Op 21 februari 2016, 106 jaar Washington, D.C., inwoner en schoolvrijwilliger Virginia McLaurin een bezoek aan het Witte Huis in het kader van Black History Month. Op de vraag van de president waarom ze daar was, zei McLaurin: “Een zwarte president. Een zwarte vrouw. En ik ben hier om de zwarte geschiedenis te vieren. Dat is waar ik hier voor ben.”
Verenigd Koninkrijk (1987)
In het Verenigd Koninkrijk werd Black History Month voor het eerst gevierd in oktober 1987 (dat jaar was toevallig ook de 150e verjaardag van de Caribische emancipatie, de honderdste geboortedag van Marcus Garvey en de 25e verjaardag van de Organisatie voor Afrikaanse Eenheid, een instelling die zich inzet voor de vooruitgang van Afrikaanse staten). Black History Month in het Verenigd Koninkrijk werd georganiseerd onder leiding van de Ghanese analiste Akyaaba Addai-Sebo, die als coördinator van speciale projecten voor de Greater London Council (GLC) had gediend en een samenwerking tot stand had gebracht om de maand op gang te brengen.
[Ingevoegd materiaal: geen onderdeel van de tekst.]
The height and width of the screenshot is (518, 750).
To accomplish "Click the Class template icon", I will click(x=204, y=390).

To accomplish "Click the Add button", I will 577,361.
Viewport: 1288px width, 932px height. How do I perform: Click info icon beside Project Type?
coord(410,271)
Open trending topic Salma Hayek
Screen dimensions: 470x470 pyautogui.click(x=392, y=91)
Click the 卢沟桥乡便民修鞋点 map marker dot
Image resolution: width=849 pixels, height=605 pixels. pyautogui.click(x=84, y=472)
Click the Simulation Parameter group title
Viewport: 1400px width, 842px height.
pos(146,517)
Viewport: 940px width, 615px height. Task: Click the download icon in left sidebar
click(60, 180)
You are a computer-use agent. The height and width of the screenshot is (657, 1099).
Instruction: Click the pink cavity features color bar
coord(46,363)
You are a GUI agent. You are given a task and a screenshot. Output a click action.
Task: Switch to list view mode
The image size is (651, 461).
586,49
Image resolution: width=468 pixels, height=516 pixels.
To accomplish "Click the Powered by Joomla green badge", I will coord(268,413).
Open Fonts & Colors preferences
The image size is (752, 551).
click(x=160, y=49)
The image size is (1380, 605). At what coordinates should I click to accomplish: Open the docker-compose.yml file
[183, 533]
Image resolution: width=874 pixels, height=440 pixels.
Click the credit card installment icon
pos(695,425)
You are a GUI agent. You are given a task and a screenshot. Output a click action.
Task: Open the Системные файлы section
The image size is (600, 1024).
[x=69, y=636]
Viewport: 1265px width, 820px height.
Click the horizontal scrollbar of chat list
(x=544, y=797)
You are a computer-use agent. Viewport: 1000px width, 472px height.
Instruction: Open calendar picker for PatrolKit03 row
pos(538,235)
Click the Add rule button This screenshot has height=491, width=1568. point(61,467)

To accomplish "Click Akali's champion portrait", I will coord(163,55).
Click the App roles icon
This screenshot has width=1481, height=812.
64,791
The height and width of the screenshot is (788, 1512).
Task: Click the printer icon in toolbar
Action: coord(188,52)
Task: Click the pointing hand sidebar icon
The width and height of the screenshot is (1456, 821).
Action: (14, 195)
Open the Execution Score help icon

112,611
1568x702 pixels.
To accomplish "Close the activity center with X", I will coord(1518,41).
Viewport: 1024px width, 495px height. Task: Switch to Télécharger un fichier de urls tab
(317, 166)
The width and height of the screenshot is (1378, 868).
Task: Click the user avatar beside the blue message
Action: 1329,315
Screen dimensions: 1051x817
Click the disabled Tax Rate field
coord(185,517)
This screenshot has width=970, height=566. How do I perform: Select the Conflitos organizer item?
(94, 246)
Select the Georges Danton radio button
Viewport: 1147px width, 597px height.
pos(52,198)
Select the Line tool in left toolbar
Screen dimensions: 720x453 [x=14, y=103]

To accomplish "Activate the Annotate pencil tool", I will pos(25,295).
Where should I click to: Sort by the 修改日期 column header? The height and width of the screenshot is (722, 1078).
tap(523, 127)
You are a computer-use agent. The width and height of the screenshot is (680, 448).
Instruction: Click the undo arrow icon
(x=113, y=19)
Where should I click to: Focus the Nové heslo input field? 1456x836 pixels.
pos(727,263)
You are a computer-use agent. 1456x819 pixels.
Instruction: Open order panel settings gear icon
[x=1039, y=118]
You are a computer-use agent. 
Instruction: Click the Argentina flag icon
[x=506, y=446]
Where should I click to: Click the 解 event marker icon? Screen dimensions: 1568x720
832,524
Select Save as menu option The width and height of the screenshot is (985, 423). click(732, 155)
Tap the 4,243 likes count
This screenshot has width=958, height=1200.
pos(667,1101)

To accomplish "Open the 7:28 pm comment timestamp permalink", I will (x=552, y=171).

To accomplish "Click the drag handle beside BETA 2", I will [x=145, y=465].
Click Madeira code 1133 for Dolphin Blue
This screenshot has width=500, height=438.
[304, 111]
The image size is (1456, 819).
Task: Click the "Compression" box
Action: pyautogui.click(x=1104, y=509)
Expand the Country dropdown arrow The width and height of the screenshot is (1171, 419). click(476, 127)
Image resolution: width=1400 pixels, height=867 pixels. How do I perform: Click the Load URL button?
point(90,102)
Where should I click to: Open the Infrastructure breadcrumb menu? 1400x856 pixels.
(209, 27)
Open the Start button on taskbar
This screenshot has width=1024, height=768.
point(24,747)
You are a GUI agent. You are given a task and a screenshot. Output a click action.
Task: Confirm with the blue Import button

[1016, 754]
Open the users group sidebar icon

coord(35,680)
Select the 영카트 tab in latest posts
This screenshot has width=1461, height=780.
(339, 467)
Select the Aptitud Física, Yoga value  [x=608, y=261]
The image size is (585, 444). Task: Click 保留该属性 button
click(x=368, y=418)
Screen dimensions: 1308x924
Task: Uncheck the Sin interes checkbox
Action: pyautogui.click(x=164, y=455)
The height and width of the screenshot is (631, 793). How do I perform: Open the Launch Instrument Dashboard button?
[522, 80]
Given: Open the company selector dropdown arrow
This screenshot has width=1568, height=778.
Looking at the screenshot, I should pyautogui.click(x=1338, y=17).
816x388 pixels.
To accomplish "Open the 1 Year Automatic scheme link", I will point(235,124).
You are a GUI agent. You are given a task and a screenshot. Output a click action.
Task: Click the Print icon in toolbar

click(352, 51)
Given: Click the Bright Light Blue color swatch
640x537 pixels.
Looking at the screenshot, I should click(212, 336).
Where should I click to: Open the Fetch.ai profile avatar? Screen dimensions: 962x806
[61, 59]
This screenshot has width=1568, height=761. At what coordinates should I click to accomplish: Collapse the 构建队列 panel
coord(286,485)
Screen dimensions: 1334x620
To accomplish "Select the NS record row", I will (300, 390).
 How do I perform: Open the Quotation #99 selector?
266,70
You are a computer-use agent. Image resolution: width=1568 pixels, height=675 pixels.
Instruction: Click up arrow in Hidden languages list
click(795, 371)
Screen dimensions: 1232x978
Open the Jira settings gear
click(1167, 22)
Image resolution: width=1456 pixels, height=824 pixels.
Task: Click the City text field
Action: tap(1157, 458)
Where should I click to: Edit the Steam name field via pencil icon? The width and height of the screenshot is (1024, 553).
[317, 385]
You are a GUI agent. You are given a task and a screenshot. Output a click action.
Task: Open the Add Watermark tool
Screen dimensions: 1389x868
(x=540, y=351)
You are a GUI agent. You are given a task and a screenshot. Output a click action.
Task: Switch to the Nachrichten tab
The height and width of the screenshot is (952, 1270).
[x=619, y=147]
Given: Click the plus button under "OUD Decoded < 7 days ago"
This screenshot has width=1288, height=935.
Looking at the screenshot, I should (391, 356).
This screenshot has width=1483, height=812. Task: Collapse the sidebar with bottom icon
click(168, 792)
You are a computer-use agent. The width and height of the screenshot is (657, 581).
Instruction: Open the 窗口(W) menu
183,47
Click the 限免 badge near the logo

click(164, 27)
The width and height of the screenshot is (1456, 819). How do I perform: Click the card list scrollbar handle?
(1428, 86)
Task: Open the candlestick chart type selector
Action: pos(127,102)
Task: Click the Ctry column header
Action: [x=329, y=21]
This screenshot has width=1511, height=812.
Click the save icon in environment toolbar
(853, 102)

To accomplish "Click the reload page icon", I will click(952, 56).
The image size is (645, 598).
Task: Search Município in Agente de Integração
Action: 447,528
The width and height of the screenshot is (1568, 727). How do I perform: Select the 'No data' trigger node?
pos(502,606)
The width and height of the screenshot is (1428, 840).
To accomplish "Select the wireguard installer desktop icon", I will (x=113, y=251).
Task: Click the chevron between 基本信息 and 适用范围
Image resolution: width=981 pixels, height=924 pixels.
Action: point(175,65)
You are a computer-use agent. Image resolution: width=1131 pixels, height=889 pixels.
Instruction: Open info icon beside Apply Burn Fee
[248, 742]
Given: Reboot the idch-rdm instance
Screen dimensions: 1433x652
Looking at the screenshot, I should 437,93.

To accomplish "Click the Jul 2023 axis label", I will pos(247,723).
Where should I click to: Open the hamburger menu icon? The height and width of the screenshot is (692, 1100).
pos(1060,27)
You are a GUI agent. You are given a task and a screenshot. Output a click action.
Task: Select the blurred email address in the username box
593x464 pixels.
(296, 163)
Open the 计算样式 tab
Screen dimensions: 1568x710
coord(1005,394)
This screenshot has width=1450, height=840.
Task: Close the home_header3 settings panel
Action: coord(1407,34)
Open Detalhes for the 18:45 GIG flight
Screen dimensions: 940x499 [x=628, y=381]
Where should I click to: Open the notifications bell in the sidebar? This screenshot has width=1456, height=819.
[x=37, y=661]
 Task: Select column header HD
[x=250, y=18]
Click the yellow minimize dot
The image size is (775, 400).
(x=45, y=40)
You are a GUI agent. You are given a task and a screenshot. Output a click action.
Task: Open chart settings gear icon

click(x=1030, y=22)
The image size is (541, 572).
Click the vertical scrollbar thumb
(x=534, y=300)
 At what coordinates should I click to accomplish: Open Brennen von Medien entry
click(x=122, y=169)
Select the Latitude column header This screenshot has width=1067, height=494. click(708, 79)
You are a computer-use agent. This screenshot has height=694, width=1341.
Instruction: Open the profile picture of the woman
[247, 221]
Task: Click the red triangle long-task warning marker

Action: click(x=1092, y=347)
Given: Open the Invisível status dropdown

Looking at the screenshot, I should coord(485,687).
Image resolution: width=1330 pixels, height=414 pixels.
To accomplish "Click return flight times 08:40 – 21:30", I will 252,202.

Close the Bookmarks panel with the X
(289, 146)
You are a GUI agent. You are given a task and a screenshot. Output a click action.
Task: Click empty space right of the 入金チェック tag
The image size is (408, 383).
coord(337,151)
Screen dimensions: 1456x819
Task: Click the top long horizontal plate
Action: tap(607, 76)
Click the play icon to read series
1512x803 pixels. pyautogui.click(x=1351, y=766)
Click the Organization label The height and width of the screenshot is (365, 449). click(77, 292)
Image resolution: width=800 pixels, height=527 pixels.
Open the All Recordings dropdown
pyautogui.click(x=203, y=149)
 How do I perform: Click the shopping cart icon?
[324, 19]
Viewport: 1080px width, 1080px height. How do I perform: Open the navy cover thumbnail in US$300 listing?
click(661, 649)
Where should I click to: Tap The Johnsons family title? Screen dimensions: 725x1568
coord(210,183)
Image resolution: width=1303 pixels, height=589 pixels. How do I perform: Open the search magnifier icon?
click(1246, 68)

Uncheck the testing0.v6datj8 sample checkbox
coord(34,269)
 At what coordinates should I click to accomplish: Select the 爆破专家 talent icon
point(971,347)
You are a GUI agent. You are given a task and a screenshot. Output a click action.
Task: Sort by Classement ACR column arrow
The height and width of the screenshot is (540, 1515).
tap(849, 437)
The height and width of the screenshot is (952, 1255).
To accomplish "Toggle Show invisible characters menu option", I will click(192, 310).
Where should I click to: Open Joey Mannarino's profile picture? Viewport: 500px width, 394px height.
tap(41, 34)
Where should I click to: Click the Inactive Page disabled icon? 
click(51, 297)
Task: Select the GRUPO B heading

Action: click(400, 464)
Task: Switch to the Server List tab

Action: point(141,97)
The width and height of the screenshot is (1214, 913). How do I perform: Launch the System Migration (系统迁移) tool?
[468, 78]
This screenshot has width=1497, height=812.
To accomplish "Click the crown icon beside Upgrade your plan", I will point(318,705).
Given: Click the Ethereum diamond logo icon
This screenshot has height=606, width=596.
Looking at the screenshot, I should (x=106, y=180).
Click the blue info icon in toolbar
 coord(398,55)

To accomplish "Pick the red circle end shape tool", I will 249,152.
Het werd voor het eerst gevierd in Londen in 1987, als onderdeel van het Afrikaans Jubileumjaar, toen op 1 oktober Dr Maulana Karenga uit de VS werd uitgenodigd voor een evenement in County Hall om de bijdragen van zwarte mensen door de geschiedenis heen te markeren, en Addai-Sebo een plan opstelde om de bijdragen van Afrikaanse, Aziatische en Caribische mensen aan het economische, culturele en politieke leven in het Verenigd Koninkrijk te erkennen, waarbij andere stadsdelen begonnen met het formeel instellen van oktober als Black History Month in het Verenigd Koninkrijk.
Canada (1995)
Na een motie van politicus Jean Augustine, vertegenwoordiger van Etobicoke-Lakeshore in Ontario, heeft het Canadese Lagerhuis in 1995 februari officieel erkend als Black History Month en eer betoond aan zwarte Canadezen. In 2008 diende senator Donald Oliver een voorstel in om de Senaat officieel de maand van de zwarte geschiedenis te laten erkennen, dat unaniem werd goedgekeurd.
Republiek Ierland (2010)
Ierland’s Great Hunger Institute, aan de Quinnipiac University in Connecticut, merkt op: “Zwarte Geschiedenis Maand Ierland werd geïnitieerd in Cork in 2010. Deze locatie lijkt bijzonder geschikt omdat de stad in de 19e eeuw een vooraanstaand centrum van abolitie was, en de mannelijke en vrouwelijke anti-slavernijverenigingen een aantal zwarte abolitionisten verwelkomden om er lezingen te geven, waaronder Charles Lenox Remond en Frederick Douglass.”